**LISTED RECORDS**
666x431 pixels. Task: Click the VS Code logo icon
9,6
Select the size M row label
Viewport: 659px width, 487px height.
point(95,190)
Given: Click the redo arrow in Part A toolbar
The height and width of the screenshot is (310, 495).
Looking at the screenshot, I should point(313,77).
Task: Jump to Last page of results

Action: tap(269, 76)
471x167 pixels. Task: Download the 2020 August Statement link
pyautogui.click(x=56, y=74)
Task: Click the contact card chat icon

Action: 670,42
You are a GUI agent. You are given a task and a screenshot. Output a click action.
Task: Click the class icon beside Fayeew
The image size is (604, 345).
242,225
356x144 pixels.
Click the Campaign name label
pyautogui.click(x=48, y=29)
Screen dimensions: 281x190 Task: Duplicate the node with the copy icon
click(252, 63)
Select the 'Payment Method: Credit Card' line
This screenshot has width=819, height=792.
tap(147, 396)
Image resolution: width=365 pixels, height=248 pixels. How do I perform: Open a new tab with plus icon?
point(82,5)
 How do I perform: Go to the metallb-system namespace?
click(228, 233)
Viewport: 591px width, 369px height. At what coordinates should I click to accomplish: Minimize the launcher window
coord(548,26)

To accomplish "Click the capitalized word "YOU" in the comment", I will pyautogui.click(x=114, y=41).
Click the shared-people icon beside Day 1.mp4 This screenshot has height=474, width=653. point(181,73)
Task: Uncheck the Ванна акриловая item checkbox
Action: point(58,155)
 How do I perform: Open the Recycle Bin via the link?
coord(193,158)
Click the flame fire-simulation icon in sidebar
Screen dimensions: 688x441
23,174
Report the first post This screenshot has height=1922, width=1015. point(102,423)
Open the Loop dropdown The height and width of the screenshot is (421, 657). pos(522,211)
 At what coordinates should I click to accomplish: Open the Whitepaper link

**TASK PROMPT**
Down to the last character, restate every record.

**TASK SOLUTION**
666x431 pixels. Task: Click the VS Code logo icon
9,6
Select the size M row label
Viewport: 659px width, 487px height.
point(95,190)
Given: Click the redo arrow in Part A toolbar
The height and width of the screenshot is (310, 495).
Looking at the screenshot, I should point(313,77).
Task: Jump to Last page of results

Action: tap(269, 76)
471x167 pixels. Task: Download the 2020 August Statement link
pyautogui.click(x=56, y=74)
Task: Click the contact card chat icon

Action: 670,42
You are a GUI agent. You are given a task and a screenshot. Output a click action.
Task: Click the class icon beside Fayeew
The image size is (604, 345).
242,225
356x144 pixels.
Click the Campaign name label
pyautogui.click(x=48, y=29)
Screen dimensions: 281x190 Task: Duplicate the node with the copy icon
click(252, 63)
Select the 'Payment Method: Credit Card' line
This screenshot has width=819, height=792.
tap(147, 396)
Image resolution: width=365 pixels, height=248 pixels. How do I perform: Open a new tab with plus icon?
point(82,5)
 How do I perform: Go to the metallb-system namespace?
click(228, 233)
Viewport: 591px width, 369px height. At what coordinates should I click to accomplish: Minimize the launcher window
coord(548,26)

To accomplish "Click the capitalized word "YOU" in the comment", I will pyautogui.click(x=114, y=41).
Click the shared-people icon beside Day 1.mp4 This screenshot has height=474, width=653. point(181,73)
Task: Uncheck the Ванна акриловая item checkbox
Action: point(58,155)
 How do I perform: Open the Recycle Bin via the link?
coord(193,158)
Click the flame fire-simulation icon in sidebar
Screen dimensions: 688x441
23,174
Report the first post This screenshot has height=1922, width=1015. point(102,423)
Open the Loop dropdown The height and width of the screenshot is (421, 657). pos(522,211)
 At what coordinates should I click to accomplish: Open the Whitepaper link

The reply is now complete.